Be an owner of the project.

Installation

  1. In Cloud Shell, find the zone of your Firestore database.
gcloud firestore databases list
  1. Activate the plugin "Stream Firestore to BigQuery" in your project

    1. This will enable the APIs
      1. BigQuery API
      2. Cloud Tasks API
      3. Eventarc API
    2. In the Configuration step, configure the extension as follow
      1. Cloud functions location : Same as your firestore location (or closest if not available)
      2. BigQuery dataset location : Same as your firestore location (or closest if not available). Remember this as your $ANALYTICS_GCP_ZONE
      3. Collection path : feedback
      4. Dataset ID : firestore_export
      5. Table ID : feedback
      6. Import existing Firestore documents into BigQuery ? : Yes (If you forgot to check it use this)
      7. Existing documents collection : feedback
      8. Leave other parameters as default, do not check Enable events
  2. In Circle CI, go to the /Organization settings/Context page of your project and add the environment variable $ANALYTICS_GCP_ZONE .

  3. In Cloud Shell, tell the shell where is your analytics zone

# The zone of the existing firestore db. Due to a misconfiguration it is in Montreal for the dev environment.
export ANALYTICS_GCP_ZONE="<zone found in previous step>"
  1. In Cloud Shell, Allow CircleCI to deploy Cloud functions. Every change in the function will be deployed the same way as the rest of the codebase.
gcloud projects add-iam-policy-binding ${GOOGLE_CLOUD_PROJECT} --member="serviceAccount:circleci@${GOOGLE_CLOUD_PROJECT}.iam.gserviceaccount.com" --role="roles/cloudfunctions.developer"
gcloud projects add-iam-policy-binding ${GOOGLE_CLOUD_PROJECT} \
--member="serviceAccount:circleci@${GOOGLE_CLOUD_PROJECT}.iam.gserviceaccount.com" \
--role="roles/iam.serviceAccountUser"
  1. Wait for the firestore_export dataset to be created by the extension
  2. In Cloud Shell, create the service accounts and the bigquery dataset
# Create feedzback_usage that will only store non-personal data
bq --location=$ANALYTICS_GCP_ZONE mk --dataset ${GOOGLE_CLOUD_PROJECT}:feedzback_usage


gcloud iam service-accounts create analytics-editor --display-name="Service account to read or write analytics based on the firestore export"
gcloud iam service-accounts create analytics-viewer --display-name="Service account dedicated to looker studio to allow it to read only feedzback_usage"

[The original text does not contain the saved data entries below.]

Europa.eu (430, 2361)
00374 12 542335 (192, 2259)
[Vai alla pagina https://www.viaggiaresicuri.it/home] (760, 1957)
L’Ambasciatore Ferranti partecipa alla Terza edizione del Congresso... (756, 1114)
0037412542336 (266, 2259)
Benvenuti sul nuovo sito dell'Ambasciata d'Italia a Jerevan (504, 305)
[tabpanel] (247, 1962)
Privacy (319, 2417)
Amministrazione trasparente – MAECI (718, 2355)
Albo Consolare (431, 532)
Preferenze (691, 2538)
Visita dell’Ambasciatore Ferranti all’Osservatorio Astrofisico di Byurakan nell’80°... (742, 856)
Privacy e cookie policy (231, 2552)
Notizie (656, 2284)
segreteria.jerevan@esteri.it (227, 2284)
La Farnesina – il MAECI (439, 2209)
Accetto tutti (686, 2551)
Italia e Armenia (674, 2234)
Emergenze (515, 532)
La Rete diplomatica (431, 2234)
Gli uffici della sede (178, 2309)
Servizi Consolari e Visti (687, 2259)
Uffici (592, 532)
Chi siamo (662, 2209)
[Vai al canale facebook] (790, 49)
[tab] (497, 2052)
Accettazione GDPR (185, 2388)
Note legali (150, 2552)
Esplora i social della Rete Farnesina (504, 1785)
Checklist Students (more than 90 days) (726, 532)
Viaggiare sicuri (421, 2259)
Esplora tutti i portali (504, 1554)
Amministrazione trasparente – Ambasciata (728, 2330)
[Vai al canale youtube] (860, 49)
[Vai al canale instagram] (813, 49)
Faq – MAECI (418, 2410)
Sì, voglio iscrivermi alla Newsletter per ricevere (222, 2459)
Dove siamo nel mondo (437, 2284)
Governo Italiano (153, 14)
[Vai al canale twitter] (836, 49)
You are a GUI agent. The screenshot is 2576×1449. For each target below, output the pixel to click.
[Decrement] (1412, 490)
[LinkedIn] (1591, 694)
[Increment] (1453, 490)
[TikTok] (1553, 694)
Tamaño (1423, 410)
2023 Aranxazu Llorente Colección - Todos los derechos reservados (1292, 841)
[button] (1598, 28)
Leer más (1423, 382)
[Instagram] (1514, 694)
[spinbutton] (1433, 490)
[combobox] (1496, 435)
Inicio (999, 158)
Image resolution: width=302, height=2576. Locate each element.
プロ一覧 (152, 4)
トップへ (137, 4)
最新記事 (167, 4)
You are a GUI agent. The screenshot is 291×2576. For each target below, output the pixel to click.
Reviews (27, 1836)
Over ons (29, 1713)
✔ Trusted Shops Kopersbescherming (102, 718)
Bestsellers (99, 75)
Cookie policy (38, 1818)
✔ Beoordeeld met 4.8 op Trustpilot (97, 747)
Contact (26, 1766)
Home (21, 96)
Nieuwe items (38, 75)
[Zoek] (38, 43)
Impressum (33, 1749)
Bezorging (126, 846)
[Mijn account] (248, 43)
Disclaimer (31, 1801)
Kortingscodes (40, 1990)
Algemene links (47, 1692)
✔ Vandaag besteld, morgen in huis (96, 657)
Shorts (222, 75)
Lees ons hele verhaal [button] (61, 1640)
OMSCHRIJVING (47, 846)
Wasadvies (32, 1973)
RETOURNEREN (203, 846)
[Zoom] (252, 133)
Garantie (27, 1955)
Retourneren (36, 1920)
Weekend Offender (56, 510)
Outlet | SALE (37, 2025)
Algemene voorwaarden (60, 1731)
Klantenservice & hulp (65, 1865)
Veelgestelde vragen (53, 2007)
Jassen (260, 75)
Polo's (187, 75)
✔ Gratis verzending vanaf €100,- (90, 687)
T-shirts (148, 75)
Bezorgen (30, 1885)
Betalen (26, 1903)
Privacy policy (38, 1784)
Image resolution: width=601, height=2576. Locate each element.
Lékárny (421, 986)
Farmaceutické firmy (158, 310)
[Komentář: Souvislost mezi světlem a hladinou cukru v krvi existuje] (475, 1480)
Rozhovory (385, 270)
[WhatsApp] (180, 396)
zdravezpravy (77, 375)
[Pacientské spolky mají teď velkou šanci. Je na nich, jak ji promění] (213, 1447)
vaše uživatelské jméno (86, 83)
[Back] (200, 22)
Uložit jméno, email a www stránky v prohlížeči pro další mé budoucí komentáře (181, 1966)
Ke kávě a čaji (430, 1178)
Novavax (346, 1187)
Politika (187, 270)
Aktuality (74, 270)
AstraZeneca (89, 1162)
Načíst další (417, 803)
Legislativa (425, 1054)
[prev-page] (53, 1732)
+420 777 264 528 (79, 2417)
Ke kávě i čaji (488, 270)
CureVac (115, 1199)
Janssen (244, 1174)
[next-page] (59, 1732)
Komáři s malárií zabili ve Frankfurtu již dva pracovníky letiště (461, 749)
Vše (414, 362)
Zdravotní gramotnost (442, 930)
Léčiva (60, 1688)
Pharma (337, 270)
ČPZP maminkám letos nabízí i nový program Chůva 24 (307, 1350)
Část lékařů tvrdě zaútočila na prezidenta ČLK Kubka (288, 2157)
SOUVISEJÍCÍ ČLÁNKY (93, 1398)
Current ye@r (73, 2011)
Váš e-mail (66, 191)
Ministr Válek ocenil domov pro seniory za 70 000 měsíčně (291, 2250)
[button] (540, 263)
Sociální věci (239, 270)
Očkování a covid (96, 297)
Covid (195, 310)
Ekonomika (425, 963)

# Allow analytics-editor to read and write on the firestore_export. It can be done in the web console or using the following lines
bq show --format=prettyjson ${GOOGLE_CLOUD_PROJECT}:firestore_export > /tmp/firestore_export.json
jq '.access += [{"role" : "READER", "userByEmail" : "analytics-editor@'${GOOGLE_CLOUD_PROJECT}'.iam.gserviceaccount.com"},{"role" : "WRITER", "userByEmail" : "analytics-editor@'${GOOGLE_CLOUD_PROJECT}'.iam.gserviceaccount.com"} ]' /tmp/firestore_export.json > /tmp/firestore_export_updated.json
bq update --source /tmp/firestore_export_updated.json firestore_export

# Allow analytics-editor to use BQ
gcloud projects add-iam-policy-binding ${GOOGLE_CLOUD_PROJECT} --member="serviceAccount:analytics-editor@${GOOGLE_CLOUD_PROJECT}.iam.gserviceaccount.com" --role="roles/bigquery.user"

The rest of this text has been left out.